= GOAL OF THE EXERCISE =
Go through the listing below, count the lines that contain "SynthDisk", and state the number alone.

┌────────

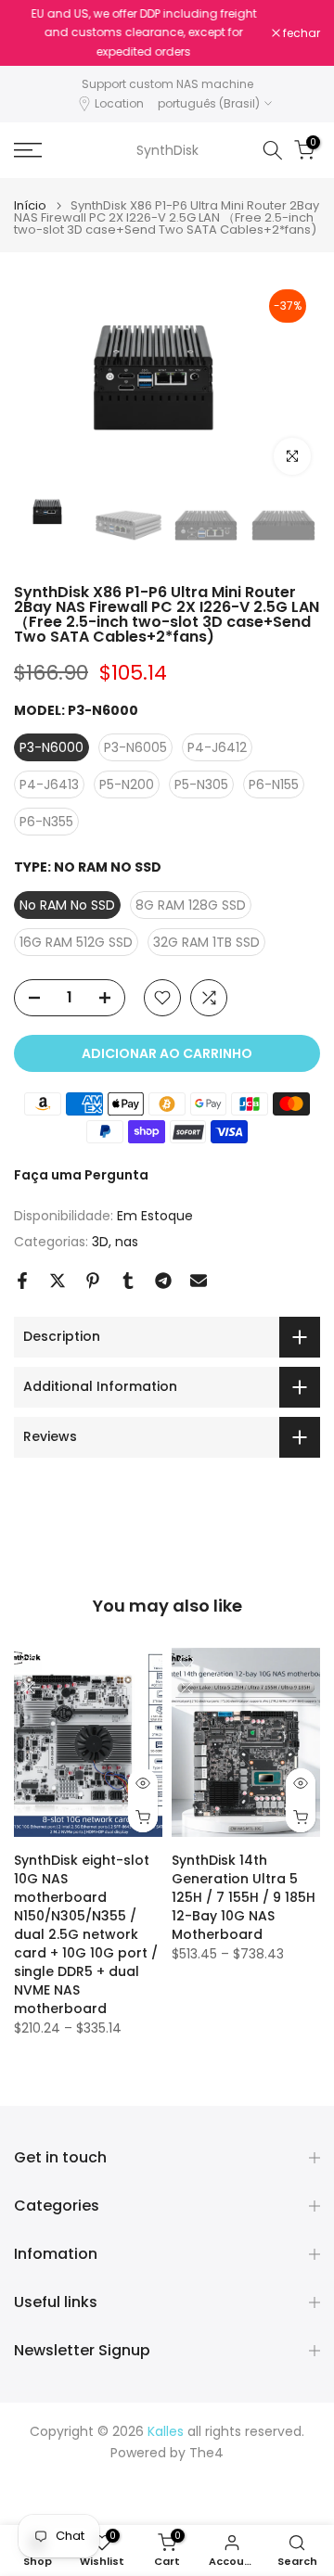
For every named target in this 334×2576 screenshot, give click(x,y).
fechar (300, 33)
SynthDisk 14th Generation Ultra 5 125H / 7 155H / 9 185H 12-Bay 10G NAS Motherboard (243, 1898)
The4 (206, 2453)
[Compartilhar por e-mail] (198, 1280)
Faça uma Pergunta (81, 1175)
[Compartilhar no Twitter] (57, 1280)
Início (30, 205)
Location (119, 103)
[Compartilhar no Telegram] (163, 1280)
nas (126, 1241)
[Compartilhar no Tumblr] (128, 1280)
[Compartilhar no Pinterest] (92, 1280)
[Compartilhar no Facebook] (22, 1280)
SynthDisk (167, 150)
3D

└────────

= SOLUTION TO THIS EXERCISE =
2